TO DO | Repeat the listing below in full, exactly.

= Beginning of Section =

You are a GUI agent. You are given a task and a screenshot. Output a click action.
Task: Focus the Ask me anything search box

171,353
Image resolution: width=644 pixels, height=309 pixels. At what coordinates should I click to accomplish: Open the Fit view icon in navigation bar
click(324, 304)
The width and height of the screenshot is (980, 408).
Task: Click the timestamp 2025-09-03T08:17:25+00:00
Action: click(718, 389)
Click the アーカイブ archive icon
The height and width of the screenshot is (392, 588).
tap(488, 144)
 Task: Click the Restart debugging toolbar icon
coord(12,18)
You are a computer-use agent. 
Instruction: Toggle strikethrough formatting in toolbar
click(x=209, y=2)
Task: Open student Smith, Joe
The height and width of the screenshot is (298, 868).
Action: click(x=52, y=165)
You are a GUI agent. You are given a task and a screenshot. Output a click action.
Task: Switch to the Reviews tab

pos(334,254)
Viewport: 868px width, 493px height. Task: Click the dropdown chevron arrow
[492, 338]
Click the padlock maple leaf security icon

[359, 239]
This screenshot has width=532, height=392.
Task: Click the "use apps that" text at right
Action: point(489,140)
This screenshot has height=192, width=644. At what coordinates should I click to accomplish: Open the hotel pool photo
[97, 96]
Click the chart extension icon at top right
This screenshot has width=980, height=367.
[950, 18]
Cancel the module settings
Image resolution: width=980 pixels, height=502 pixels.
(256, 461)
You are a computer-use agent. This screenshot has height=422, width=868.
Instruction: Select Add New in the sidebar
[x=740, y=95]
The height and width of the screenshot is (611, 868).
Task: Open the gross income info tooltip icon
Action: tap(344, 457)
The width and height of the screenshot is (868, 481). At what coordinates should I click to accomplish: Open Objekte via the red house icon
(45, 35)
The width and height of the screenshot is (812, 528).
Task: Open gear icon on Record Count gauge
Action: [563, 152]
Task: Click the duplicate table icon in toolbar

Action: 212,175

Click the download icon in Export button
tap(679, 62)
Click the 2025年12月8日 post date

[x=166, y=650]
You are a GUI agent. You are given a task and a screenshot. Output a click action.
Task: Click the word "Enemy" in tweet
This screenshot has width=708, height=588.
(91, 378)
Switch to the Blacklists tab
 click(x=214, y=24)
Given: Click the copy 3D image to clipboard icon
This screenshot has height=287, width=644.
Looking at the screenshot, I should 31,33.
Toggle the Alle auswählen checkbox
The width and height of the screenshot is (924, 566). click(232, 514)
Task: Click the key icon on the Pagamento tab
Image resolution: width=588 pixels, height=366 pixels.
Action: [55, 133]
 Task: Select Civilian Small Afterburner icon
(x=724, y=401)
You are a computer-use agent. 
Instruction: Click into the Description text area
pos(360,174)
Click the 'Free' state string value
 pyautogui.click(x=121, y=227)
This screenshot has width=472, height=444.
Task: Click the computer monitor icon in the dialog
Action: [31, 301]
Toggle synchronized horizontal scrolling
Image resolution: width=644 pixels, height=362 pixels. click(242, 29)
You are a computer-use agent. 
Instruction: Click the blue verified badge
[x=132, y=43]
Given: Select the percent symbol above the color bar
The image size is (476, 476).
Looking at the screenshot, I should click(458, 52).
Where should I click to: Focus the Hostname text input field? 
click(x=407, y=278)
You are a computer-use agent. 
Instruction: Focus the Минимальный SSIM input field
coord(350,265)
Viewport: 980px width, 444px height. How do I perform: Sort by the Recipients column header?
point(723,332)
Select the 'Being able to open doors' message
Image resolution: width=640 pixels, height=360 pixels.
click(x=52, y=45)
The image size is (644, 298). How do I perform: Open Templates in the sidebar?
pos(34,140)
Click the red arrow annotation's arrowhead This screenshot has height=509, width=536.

= End of Section =

OUTPUT BELOW |
You are a GUI agent. You are given a task and a screenshot. Output a click action.
Task: Focus the Ask me anything search box

171,353
Image resolution: width=644 pixels, height=309 pixels. At what coordinates should I click to accomplish: Open the Fit view icon in navigation bar
click(324, 304)
The width and height of the screenshot is (980, 408).
Task: Click the timestamp 2025-09-03T08:17:25+00:00
Action: click(718, 389)
Click the アーカイブ archive icon
The height and width of the screenshot is (392, 588).
tap(488, 144)
 Task: Click the Restart debugging toolbar icon
coord(12,18)
You are a computer-use agent. 
Instruction: Toggle strikethrough formatting in toolbar
click(x=209, y=2)
Task: Open student Smith, Joe
The height and width of the screenshot is (298, 868).
Action: click(x=52, y=165)
You are a GUI agent. You are given a task and a screenshot. Output a click action.
Task: Switch to the Reviews tab

pos(334,254)
Viewport: 868px width, 493px height. Task: Click the dropdown chevron arrow
[492, 338]
Click the padlock maple leaf security icon

[359, 239]
This screenshot has width=532, height=392.
Task: Click the "use apps that" text at right
Action: point(489,140)
This screenshot has height=192, width=644. At what coordinates should I click to accomplish: Open the hotel pool photo
[97, 96]
Click the chart extension icon at top right
This screenshot has width=980, height=367.
[950, 18]
Cancel the module settings
Image resolution: width=980 pixels, height=502 pixels.
(256, 461)
You are a computer-use agent. This screenshot has height=422, width=868.
Instruction: Select Add New in the sidebar
[x=740, y=95]
The height and width of the screenshot is (611, 868).
Task: Open the gross income info tooltip icon
Action: tap(344, 457)
The width and height of the screenshot is (868, 481). At what coordinates should I click to accomplish: Open Objekte via the red house icon
(45, 35)
The width and height of the screenshot is (812, 528).
Task: Open gear icon on Record Count gauge
Action: [563, 152]
Task: Click the duplicate table icon in toolbar

Action: 212,175

Click the download icon in Export button
tap(679, 62)
Click the 2025年12月8日 post date

[x=166, y=650]
You are a GUI agent. You are given a task and a screenshot. Output a click action.
Task: Click the word "Enemy" in tweet
This screenshot has width=708, height=588.
(91, 378)
Switch to the Blacklists tab
 click(x=214, y=24)
Given: Click the copy 3D image to clipboard icon
This screenshot has height=287, width=644.
Looking at the screenshot, I should 31,33.
Toggle the Alle auswählen checkbox
The width and height of the screenshot is (924, 566). click(232, 514)
Task: Click the key icon on the Pagamento tab
Image resolution: width=588 pixels, height=366 pixels.
Action: [55, 133]
 Task: Select Civilian Small Afterburner icon
(x=724, y=401)
You are a computer-use agent. 
Instruction: Click into the Description text area
pos(360,174)
Click the 'Free' state string value
 pyautogui.click(x=121, y=227)
This screenshot has width=472, height=444.
Task: Click the computer monitor icon in the dialog
Action: [31, 301]
Toggle synchronized horizontal scrolling
Image resolution: width=644 pixels, height=362 pixels. click(242, 29)
You are a computer-use agent. 
Instruction: Click the blue verified badge
[x=132, y=43]
Given: Select the percent symbol above the color bar
The image size is (476, 476).
Looking at the screenshot, I should click(458, 52).
Where should I click to: Focus the Hostname text input field? 
click(x=407, y=278)
You are a computer-use agent. 
Instruction: Focus the Минимальный SSIM input field
coord(350,265)
Viewport: 980px width, 444px height. How do I perform: Sort by the Recipients column header?
point(723,332)
Select the 'Being able to open doors' message
Image resolution: width=640 pixels, height=360 pixels.
click(x=52, y=45)
The image size is (644, 298). How do I perform: Open Templates in the sidebar?
pos(34,140)
Click the red arrow annotation's arrowhead This screenshot has height=509, width=536.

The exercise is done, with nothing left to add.